Several Emerging/Emergent readers have responded negatively to my blogs. They have said things like, “You don’t really understand what the Emerging and Emergent movements are all about.” Or, “Our denomination is still conservative and evangelical, not Emerging/Emergent.” Or, “Our Holiness denomination still believes the way it did 100 years ago.”
This last statement is fairly easy to disprove. Holiness denominations 100 years ago held strongly to The Fundamentals of 1910-1915. If we list the “fundamental doctrines” of The Fundamentals, we can then go through the list and determine which (if any) of the doctrines today’s New Evangelicals and Emerging/Emergent Evangelicals still hold to. (Nearly all evangelicals today are either New Evangelical or Emerging/ Emergent.) The results will not be very encouraging, I can assure you…

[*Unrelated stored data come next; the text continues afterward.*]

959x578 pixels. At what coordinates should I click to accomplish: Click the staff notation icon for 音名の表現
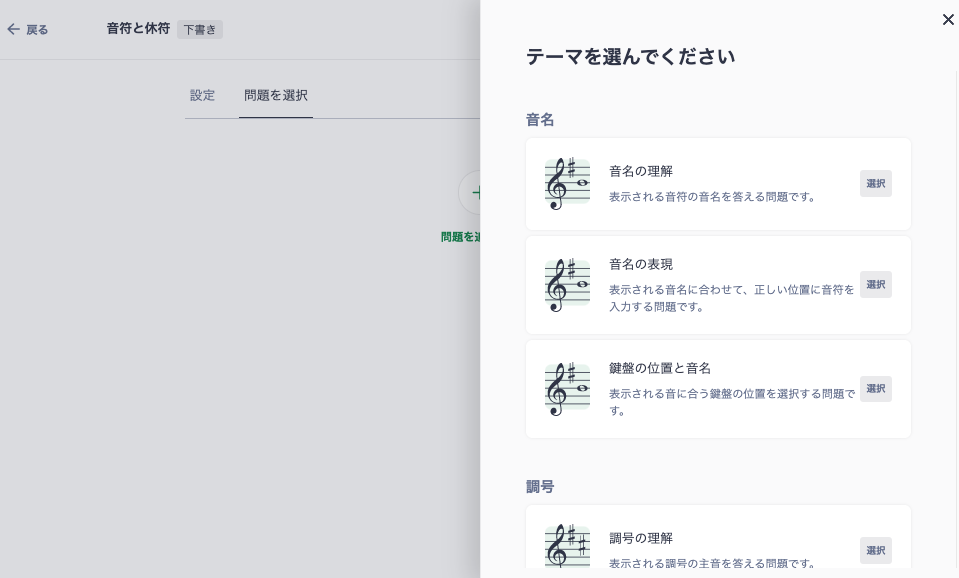(x=566, y=285)
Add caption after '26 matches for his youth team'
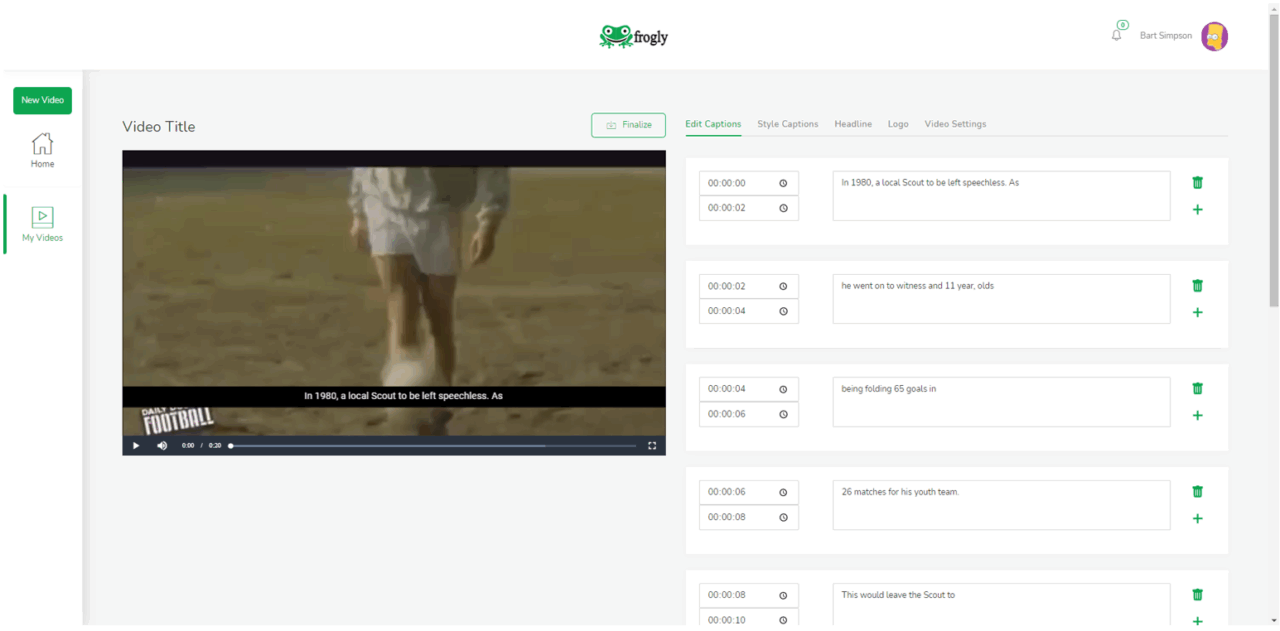Viewport: 1280px width, 631px height. pyautogui.click(x=1197, y=519)
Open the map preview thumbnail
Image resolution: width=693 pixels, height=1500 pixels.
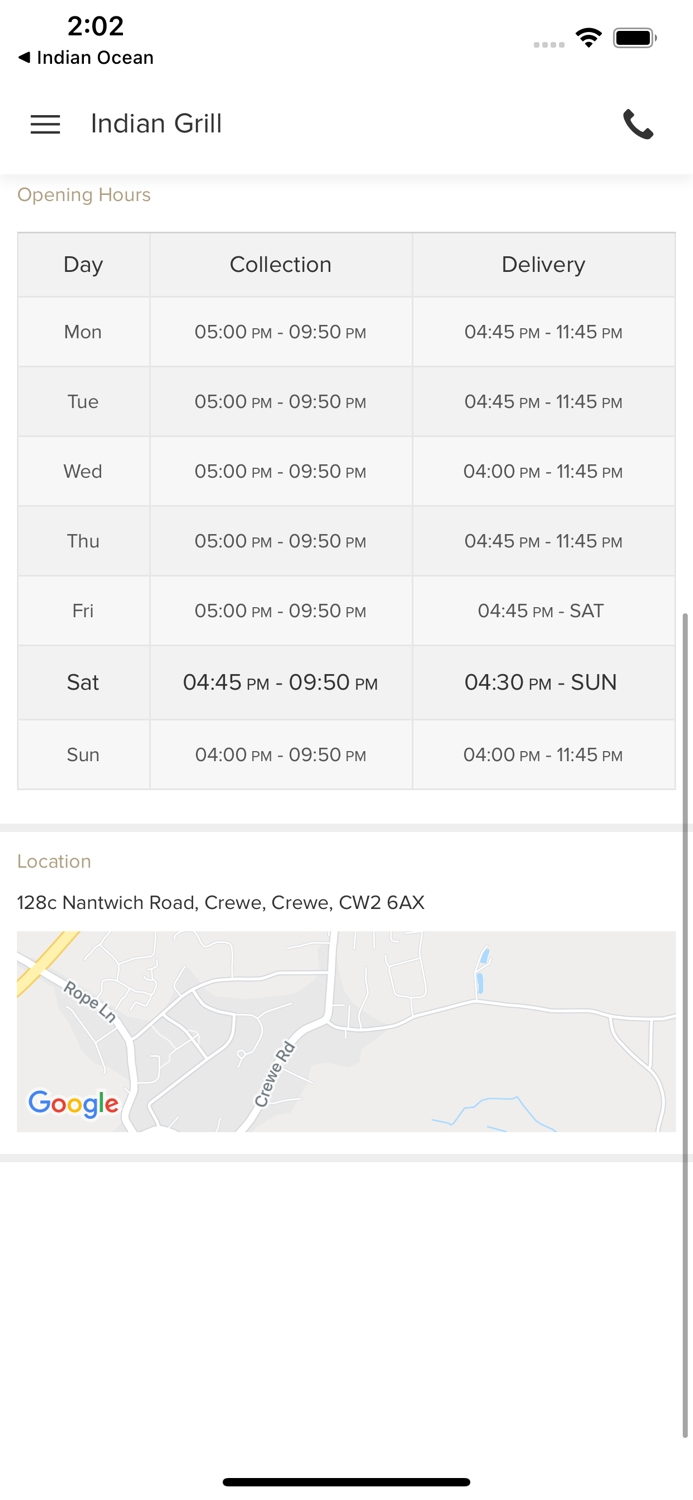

Before I provide a list of fundamental doctrines – and determine which (if any) of the fundamentals today’s evangelicals still hold to – I am providing the Wikipedia article on The Fundamentals below. (Wikipedia is not necessarily accurate.) I will add links, emphasize by bolding, and insert comments in [bracketing]:
The Fundamentals
The Fundamentals or The Fundamentals: A Testimony To The Truth edited by A. C. Dixon and later by Reuben Archer Torrey is a set of 90 essays in 12 volumes published from 1910 to 1915 by the Bible Institute of Los Angeles. They were designed to affirm orthodox Protestant beliefs and defend against ideas deemed inimical to them. They are widely considered to be the foundation of the modern Fundamentalist movement.
The essays were originally financed by Lyman Stewart[1] in 1909[2] to set out what they believed to be the fundamentals of Christian faith.[2] These were to be sent free to ministers, missionaries, Sunday School superintendents and others active in Christian ministry.[3]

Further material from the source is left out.